Cuando compramos el piso, mi madre tuvo la maravillosa idea de comprar una de esas cosas hechas de madera que se cuelgan en el techo y hacen ruido cuando se levanta aire. Según ella, nos avisaría cuando algo importante fuera a pasar; para mí, era una tontería más para hacer bonito. En nueve años no había sonado ni un trozo de madera; extraño, sí, pero cierto. El caso es que el techo era demasiado alto para que el aire pudiera pasar y mover las piezas.
Entonces, extrañamente, empezaron a sonar. Ni recordaba que aquello estuviera allí puesto. No pensaba que anunciaran algo, pero no hacía aire y me extrañé. No paraban de sonar con muchísima fuerza como si quisieran que algo que estaba a punto de suceder, no sucediera. Yo miré los trozos de madera con cara de circunstancia y me pregunté cuál sería el error que no querían que cometiera.

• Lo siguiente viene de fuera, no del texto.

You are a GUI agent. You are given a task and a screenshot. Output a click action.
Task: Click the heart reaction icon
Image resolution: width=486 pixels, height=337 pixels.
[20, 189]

No obstante, no le di demasiada importancia y seguí haciendo lo que hacía hasta entonces: ver “Un paseo para recordar”. Mientras la veía pensaba en lo bonito que sería que tú me ayudaras a cumplir todos mis sueños, lo feliz que sería si estuvieras a mi lado simplemente porque me amaras.
Sí. Esa era la señal. La señal de que sin querer, me había enamorado.
“Un paseo para recordar”

Un paseo para recordar es de esas películas que jamás tienes que ver si no quieres que las maderas suenen hasta desgastarse.
No estaba porque estaba en Valencia amando a Manolo García. Ay, cuánto amor y desamor traigo. ¿Cuándo nos vemos?
Un besorrrrrrr.
Me gusta mucho esta foto, y el texto también.
Ya hablaremos pronto para quedar. Un abrazo!